PROBLEM ::
From the first line to the last, print the data exactly as it appears.

ENTRIES PROVIDED ::
□ □ □ □
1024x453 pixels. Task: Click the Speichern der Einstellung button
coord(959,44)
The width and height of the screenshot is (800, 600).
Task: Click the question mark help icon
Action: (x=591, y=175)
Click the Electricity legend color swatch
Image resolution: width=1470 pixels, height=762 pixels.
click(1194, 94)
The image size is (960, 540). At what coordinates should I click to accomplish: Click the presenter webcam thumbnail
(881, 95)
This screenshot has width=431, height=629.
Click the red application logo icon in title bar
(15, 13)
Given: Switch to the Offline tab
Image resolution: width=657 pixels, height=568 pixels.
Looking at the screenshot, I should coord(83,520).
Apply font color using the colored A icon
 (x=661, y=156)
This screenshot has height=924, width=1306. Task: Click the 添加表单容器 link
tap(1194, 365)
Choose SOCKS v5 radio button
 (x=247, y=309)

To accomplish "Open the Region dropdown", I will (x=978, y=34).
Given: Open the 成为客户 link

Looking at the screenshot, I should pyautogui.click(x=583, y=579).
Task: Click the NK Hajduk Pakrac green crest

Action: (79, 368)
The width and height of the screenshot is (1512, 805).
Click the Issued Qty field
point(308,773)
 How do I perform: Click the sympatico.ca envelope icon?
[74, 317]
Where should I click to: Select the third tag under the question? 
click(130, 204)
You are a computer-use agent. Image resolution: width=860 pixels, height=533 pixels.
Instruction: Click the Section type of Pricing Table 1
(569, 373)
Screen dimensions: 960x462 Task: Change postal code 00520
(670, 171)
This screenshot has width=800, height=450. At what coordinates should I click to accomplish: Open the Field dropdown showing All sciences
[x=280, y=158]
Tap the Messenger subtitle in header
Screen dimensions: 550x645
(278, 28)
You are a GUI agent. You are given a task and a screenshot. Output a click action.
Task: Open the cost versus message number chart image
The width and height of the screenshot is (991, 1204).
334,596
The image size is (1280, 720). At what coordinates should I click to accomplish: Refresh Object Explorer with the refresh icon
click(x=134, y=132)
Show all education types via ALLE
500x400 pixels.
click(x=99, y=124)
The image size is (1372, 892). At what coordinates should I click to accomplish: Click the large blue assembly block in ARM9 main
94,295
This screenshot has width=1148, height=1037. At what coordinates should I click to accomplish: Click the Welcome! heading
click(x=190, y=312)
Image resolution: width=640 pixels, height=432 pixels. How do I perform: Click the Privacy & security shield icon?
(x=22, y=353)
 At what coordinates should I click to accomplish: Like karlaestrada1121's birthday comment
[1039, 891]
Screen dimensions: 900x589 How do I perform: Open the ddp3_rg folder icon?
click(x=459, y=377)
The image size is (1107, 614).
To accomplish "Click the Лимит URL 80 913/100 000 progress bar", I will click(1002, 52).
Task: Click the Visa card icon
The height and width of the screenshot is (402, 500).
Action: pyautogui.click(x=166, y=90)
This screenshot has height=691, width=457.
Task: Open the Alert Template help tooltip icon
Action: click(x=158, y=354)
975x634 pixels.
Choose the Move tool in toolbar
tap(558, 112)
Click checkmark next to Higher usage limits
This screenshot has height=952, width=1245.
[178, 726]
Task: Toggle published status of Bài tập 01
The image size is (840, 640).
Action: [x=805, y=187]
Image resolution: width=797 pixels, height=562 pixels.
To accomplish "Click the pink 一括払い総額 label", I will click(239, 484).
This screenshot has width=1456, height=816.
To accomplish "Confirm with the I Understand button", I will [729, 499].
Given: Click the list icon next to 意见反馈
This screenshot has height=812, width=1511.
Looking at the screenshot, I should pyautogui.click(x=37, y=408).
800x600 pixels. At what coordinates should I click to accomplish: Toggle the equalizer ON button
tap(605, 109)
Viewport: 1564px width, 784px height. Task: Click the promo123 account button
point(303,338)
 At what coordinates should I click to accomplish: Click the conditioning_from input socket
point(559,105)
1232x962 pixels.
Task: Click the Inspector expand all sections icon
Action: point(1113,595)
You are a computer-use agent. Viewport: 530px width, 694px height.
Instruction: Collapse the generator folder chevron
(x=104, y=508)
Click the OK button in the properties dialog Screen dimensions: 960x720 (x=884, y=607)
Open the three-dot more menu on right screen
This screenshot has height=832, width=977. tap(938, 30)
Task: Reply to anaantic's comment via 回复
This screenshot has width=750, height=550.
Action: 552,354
□ □ □ □
REPLY TO THE TASK ::
1024x453 pixels. Task: Click the Speichern der Einstellung button
coord(959,44)
The width and height of the screenshot is (800, 600).
Task: Click the question mark help icon
Action: (x=591, y=175)
Click the Electricity legend color swatch
Image resolution: width=1470 pixels, height=762 pixels.
click(1194, 94)
The image size is (960, 540). At what coordinates should I click to accomplish: Click the presenter webcam thumbnail
(881, 95)
This screenshot has width=431, height=629.
Click the red application logo icon in title bar
(15, 13)
Given: Switch to the Offline tab
Image resolution: width=657 pixels, height=568 pixels.
Looking at the screenshot, I should coord(83,520).
Apply font color using the colored A icon
 (x=661, y=156)
This screenshot has height=924, width=1306. Task: Click the 添加表单容器 link
tap(1194, 365)
Choose SOCKS v5 radio button
 (x=247, y=309)

To accomplish "Open the Region dropdown", I will (x=978, y=34).
Given: Open the 成为客户 link

Looking at the screenshot, I should pyautogui.click(x=583, y=579).
Task: Click the NK Hajduk Pakrac green crest

Action: (79, 368)
The width and height of the screenshot is (1512, 805).
Click the Issued Qty field
point(308,773)
 How do I perform: Click the sympatico.ca envelope icon?
[74, 317]
Where should I click to: Select the third tag under the question? 
click(130, 204)
You are a computer-use agent. Image resolution: width=860 pixels, height=533 pixels.
Instruction: Click the Section type of Pricing Table 1
(569, 373)
Screen dimensions: 960x462 Task: Change postal code 00520
(670, 171)
This screenshot has width=800, height=450. At what coordinates should I click to accomplish: Open the Field dropdown showing All sciences
[x=280, y=158]
Tap the Messenger subtitle in header
Screen dimensions: 550x645
(278, 28)
You are a GUI agent. You are given a task and a screenshot. Output a click action.
Task: Open the cost versus message number chart image
The width and height of the screenshot is (991, 1204).
334,596
The image size is (1280, 720). At what coordinates should I click to accomplish: Refresh Object Explorer with the refresh icon
click(x=134, y=132)
Show all education types via ALLE
500x400 pixels.
click(x=99, y=124)
The image size is (1372, 892). At what coordinates should I click to accomplish: Click the large blue assembly block in ARM9 main
94,295
This screenshot has width=1148, height=1037. At what coordinates should I click to accomplish: Click the Welcome! heading
click(x=190, y=312)
Image resolution: width=640 pixels, height=432 pixels. How do I perform: Click the Privacy & security shield icon?
(x=22, y=353)
 At what coordinates should I click to accomplish: Like karlaestrada1121's birthday comment
[1039, 891]
Screen dimensions: 900x589 How do I perform: Open the ddp3_rg folder icon?
click(x=459, y=377)
The image size is (1107, 614).
To accomplish "Click the Лимит URL 80 913/100 000 progress bar", I will click(1002, 52).
Task: Click the Visa card icon
The height and width of the screenshot is (402, 500).
Action: pyautogui.click(x=166, y=90)
This screenshot has height=691, width=457.
Task: Open the Alert Template help tooltip icon
Action: click(x=158, y=354)
975x634 pixels.
Choose the Move tool in toolbar
tap(558, 112)
Click checkmark next to Higher usage limits
This screenshot has height=952, width=1245.
[178, 726]
Task: Toggle published status of Bài tập 01
The image size is (840, 640).
Action: [x=805, y=187]
Image resolution: width=797 pixels, height=562 pixels.
To accomplish "Click the pink 一括払い総額 label", I will click(239, 484).
This screenshot has width=1456, height=816.
To accomplish "Confirm with the I Understand button", I will [729, 499].
Given: Click the list icon next to 意见反馈
This screenshot has height=812, width=1511.
Looking at the screenshot, I should pyautogui.click(x=37, y=408).
800x600 pixels. At what coordinates should I click to accomplish: Toggle the equalizer ON button
tap(605, 109)
Viewport: 1564px width, 784px height. Task: Click the promo123 account button
point(303,338)
 At what coordinates should I click to accomplish: Click the conditioning_from input socket
point(559,105)
1232x962 pixels.
Task: Click the Inspector expand all sections icon
Action: point(1113,595)
You are a computer-use agent. Viewport: 530px width, 694px height.
Instruction: Collapse the generator folder chevron
(x=104, y=508)
Click the OK button in the properties dialog Screen dimensions: 960x720 (x=884, y=607)
Open the three-dot more menu on right screen
This screenshot has height=832, width=977. tap(938, 30)
Task: Reply to anaantic's comment via 回复
This screenshot has width=750, height=550.
Action: 552,354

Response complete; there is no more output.